On pourrait formuler cela autrement : la culture, ce serait finalement se demander ce que signifie ‘bien aimer’. Non pas dans le sens d’aimer un peu, mais dans le sens d’aimer d’une bonne façon. La culture induit une notion de hiérarchie, une idée d’élévation, de transformation. Le préjudice commence lorsqu’on naturalise des chaînes de hiérarchies. C’est pourquoi il ne serait pas pertinent que les politiques culturelles continuent d’ordonner leur action au verbe ‘aimer’, sur le mode implicite du « dis-moi ce que tu aimes et je te dirais d’où tu viens et où tu es ». En conséquence de quoi, il faudrait aimer telle ou telle chose, il faudrait ‘fréquenter’, de gré ou de force, pour se sentir appartenir à la nation ou à la classe que l’on veut. Mais le livre ne Levine ne nous apprend-il pas finalement que le verbe aimer ordonné à la culture ne dit rien ? Les Américains aimaient Shakespeare : ne serait-ce pas là l’énoncé le plus faible que l’on puisse produire, au regard de la complexité de la réalité culturelle que Levine décrit avec détails ? L’option forte à adopter en matière de culture s’attacherait alors non pas à la question d’aimer mais à la notion de ‘bien aimer’. Ce qui permet de mettre l’accent non pas sur la ’fréquentation’ des objets, non plus sur le tri entre bons et mauvais objets, mais sur la nature de cette fréquentation, option bien plus démocratique dans le sens où les effets de classe sont remis en jeu différemment. C’est-à-dire que la question serait non pas ‘qu’est-ce que tu aimes ?’, mais ‘comment aimes-tu ?’, et ’qu’est-ce que tu y aimes ?’ et ‘quand aimes-tu ?’, etc. (Autant de paramètres de rapport à l’objet qui échappent d’ailleurs aux critères d’évaluation de la sociologie culturelle dominante actuelle.)

 

 

notes
(1) Traduit de l’anglais (Etats-Unis) par Marianne Woollven et Olivier Vanhée, préface de Roger Chartier, collection textes à l’appui, série « laboratoire des sciences sociales », dirigée par Bernard Lahire, 2010. Le titre original est Highbrow / Lowbrow. The emergence of Cultural Hierarchy in America, Harvard University Press, 1988.
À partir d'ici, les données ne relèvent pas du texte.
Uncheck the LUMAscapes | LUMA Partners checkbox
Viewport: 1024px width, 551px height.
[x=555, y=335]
(2) Highbrow et lowbrow sont des termes de phrénologie, théorie scientifique de la fin du XIXème siècle, invalidée aujourd’hui, qui attribuait des caractères aux différentes formes des crânes.
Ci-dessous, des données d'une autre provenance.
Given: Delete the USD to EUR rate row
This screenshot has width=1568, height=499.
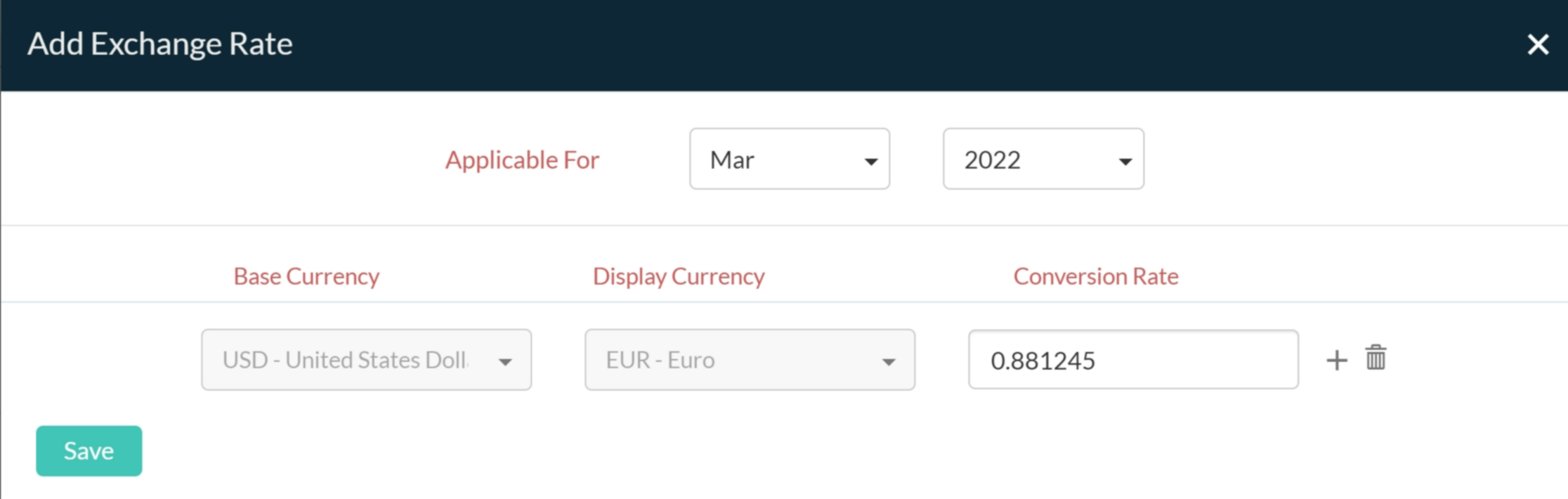Looking at the screenshot, I should click(1376, 358).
(3) Depuis septembre 2010, le Ministère de la Culture et de la Communication a annoncé le remplacement de l’expression socle de « culture pour tous » par celle de « culture pour chacun ». Un rapport rédigé par les conseillers Guillaume Pfister et Francis Lacloche, disponible sur le net, fait l’objet de rencontres organisées en régions.
(4) Levine, p. 31.
(5) Levine, p. 30.
(6) La méthode de travail de Levine n’est pas sans homologies avec son idéal culturel : il travaille presque exclusivement avec des sources « directes », élaborant excessivement peu avec la théorie. On sera tout de même étonné de l’absence totale de référence à son contemporain Pierre Bourdieu sur des questions qu’ils partagent (La distinction, critique sociale du jugement date de 1979).
(7) Levine, p. 32.
(8) Levine, p. 34.
(9) Levine dit que l’Amérique lisait dans l’oeuvre de Shakespeare le reflet de sa propre idéologie, une « morale de la responsabilité individuelle ». Les descriptions de Levine montrent du moins combien on s’arrangeait pour faire entrer Shakespeare dans le lit de Procuste des exigences du nationalisme américain. Voir p. 55 et suivantes.
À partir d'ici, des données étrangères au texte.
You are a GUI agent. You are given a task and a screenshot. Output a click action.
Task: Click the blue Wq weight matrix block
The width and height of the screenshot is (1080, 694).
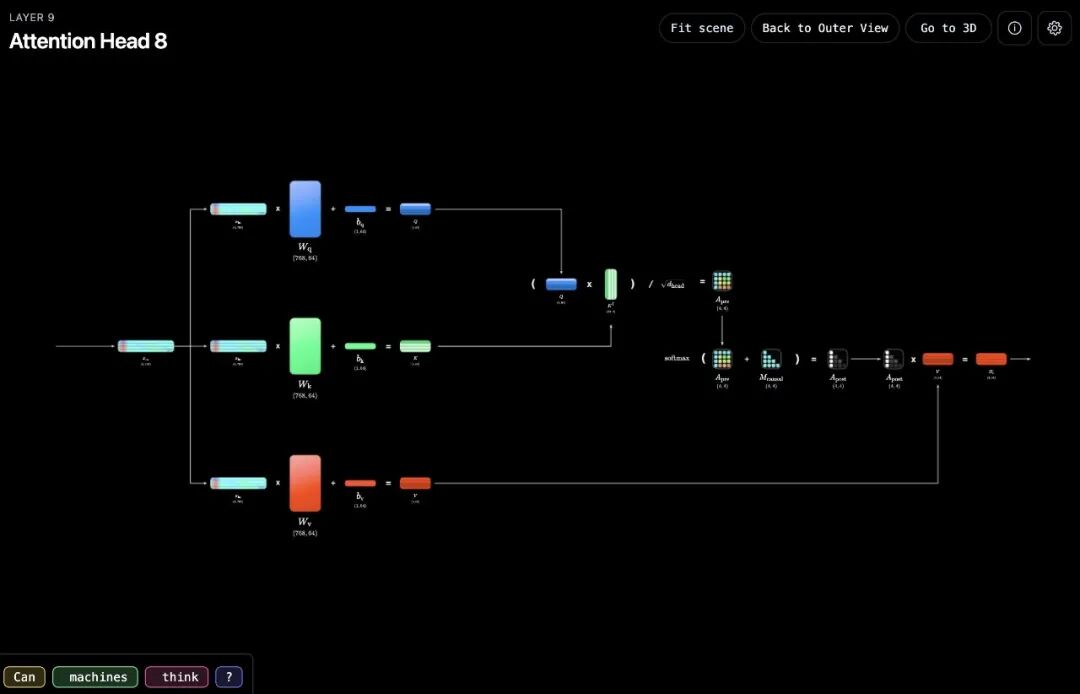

(10) Levine, p. 156 et suiv.
(11) Levine, p. 34.
(12) Le mélange serait ainsi comme au principe d’une forme de « culture populaire », là où peut-être en revanche la notion d’interdisciplinarité viendrait caractériser des formes plus « bourgeoises ».
(13) Levine, p. 251.
(14) Levine, p. 40.
(15) Levine, p. 74.
(16) Levine, p. 248.
(17) Levine, p. 211.
(18) Peut-être devra-on, dans un second temps qui prolongerait ce texte, compléter cet énoncé d’une mise au point sur les différences entre démocratie culturelle et démocratisation culturelle.
(19) Texte de Eric Assous, mise en scène de Jean-Luc Moreau.
(20) Dans Harmonia Caelestis, spectacle de théâtre musical présenté par une équipe autrichienne dans le cadre du festival du Standart idéal à Bobigny en février 2011, une des comédiennes chanteuse interprète « Se telefonando », une chanson de Mina, chanteuse officielle de la Rai dans les années 1960.